The formula for standard deviation is the following:
	sd = sqrt(s/n)
where sqrt(x) represents the square root of x. In the above, s is defined as:
	s = sum((xi - xbar)^2)
where sum(x) represents the sum of all x terms for i from 1 to n, and xbar
represents the average of all n xi values, that is, sum(xi) / n

Expanding the term (xi - xbar)^2, we get:
	(xi - xbar)^2 	= (xi - xbar)(xi - xbar)
			= xi*xi - xi*xbar - xi*xbar + xbar*xbar
			= xi^2 - 2*xi*xbar + xbar^2
Therefore,
	s	 = sum(xi^2 - 2*xi*xbar + xbar^2)

For any x and y, sum(x + y) = sum(x) + sum(y). Therefore,
	s	 = sum(xi^2) - sum(2*xi*xbar) + sum(xbar^2)
	
For any constant c, sum(c * x)  = c * sum(x). Therefore,
	s	 = sum(xi^2) - 2*xbar*sum(xi) + (xbar^2)*sum(1)

sum(1) = n.

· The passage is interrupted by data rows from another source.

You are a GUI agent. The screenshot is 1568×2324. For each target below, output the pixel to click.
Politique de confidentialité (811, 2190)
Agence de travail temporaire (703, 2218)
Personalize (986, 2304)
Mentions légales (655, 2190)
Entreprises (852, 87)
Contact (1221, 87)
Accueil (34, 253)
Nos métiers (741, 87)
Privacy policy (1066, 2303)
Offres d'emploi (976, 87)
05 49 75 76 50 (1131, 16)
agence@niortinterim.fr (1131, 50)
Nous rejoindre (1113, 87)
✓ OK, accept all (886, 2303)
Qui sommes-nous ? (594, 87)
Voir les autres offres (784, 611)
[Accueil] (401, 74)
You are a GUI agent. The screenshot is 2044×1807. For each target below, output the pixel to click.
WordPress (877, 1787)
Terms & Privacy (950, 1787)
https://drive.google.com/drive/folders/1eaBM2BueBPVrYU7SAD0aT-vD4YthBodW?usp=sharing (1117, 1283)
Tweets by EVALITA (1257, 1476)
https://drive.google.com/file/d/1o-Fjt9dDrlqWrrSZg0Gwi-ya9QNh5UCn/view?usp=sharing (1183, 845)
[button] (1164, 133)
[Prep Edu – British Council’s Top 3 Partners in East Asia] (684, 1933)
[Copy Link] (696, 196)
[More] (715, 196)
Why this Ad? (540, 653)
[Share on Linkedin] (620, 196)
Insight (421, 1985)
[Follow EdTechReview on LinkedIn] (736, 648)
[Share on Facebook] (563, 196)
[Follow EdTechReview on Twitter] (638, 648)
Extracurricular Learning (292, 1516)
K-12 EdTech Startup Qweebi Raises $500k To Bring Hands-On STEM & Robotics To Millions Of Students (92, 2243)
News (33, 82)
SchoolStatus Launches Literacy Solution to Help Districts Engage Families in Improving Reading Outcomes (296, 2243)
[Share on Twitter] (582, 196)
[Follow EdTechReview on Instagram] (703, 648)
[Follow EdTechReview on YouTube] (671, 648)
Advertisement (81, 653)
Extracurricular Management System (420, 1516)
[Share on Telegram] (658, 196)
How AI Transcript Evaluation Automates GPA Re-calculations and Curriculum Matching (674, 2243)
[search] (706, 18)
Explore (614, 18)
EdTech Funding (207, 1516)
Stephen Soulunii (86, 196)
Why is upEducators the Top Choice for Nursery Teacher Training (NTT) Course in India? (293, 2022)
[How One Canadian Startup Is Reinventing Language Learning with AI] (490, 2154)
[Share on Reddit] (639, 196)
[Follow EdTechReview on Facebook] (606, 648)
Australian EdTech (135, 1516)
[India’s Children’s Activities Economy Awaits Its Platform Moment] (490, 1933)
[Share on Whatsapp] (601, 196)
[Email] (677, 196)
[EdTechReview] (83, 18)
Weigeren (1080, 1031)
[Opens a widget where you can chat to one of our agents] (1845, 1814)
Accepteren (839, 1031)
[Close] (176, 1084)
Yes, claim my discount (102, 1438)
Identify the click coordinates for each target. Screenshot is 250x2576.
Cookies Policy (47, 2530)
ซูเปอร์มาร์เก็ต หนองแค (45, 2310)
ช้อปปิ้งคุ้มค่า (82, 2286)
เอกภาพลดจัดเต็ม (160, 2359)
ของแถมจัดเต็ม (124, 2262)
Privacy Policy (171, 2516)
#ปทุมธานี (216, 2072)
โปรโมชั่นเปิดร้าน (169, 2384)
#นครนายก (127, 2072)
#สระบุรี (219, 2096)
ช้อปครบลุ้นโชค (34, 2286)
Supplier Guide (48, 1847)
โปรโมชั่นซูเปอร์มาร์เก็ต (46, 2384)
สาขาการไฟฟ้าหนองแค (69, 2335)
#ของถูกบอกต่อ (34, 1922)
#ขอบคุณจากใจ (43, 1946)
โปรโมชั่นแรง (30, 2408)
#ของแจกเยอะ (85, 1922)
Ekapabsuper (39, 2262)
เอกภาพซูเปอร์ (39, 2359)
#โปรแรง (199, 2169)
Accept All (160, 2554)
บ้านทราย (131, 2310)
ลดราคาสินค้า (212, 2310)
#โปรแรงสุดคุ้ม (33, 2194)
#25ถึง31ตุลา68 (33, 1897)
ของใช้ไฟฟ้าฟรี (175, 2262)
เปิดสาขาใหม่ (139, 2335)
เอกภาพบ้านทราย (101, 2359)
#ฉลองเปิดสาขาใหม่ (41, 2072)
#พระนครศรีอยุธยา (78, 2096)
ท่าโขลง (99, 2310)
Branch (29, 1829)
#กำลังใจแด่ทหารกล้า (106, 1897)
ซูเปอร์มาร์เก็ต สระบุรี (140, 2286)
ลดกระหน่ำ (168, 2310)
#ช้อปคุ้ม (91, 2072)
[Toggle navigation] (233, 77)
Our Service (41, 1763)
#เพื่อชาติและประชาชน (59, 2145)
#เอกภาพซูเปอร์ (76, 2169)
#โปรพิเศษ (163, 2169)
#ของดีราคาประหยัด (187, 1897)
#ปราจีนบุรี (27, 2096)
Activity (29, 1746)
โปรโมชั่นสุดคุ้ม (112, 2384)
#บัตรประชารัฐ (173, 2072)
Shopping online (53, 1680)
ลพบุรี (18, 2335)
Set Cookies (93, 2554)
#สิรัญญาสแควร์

Therefore,
	s	= sum(xi^2) - 2*xbar*sum(xi) + (xbar^2)*n

But xbar = sum(xi) / n. Thus, sum(xi) = xbar * n. Therefore,	
	s	= sum(xi^2) - 2*xbar*xbar*n + (xbar^2)*n
		= sum(xi^2) - 2*(xbar^2)*n + (xbar^2)*n
		= sum(xi^2) - (xbar^2)*n

Thus, at every iteration, the only value that absolutely needs to be updated is
the sum of the squares of the word lengths. The square of the average word
length times the number of words can be subtracted from this sum of squares
after all the words have been isolated, and is thus not needed before the
average has been computed, avoiding the need for two passes through the String.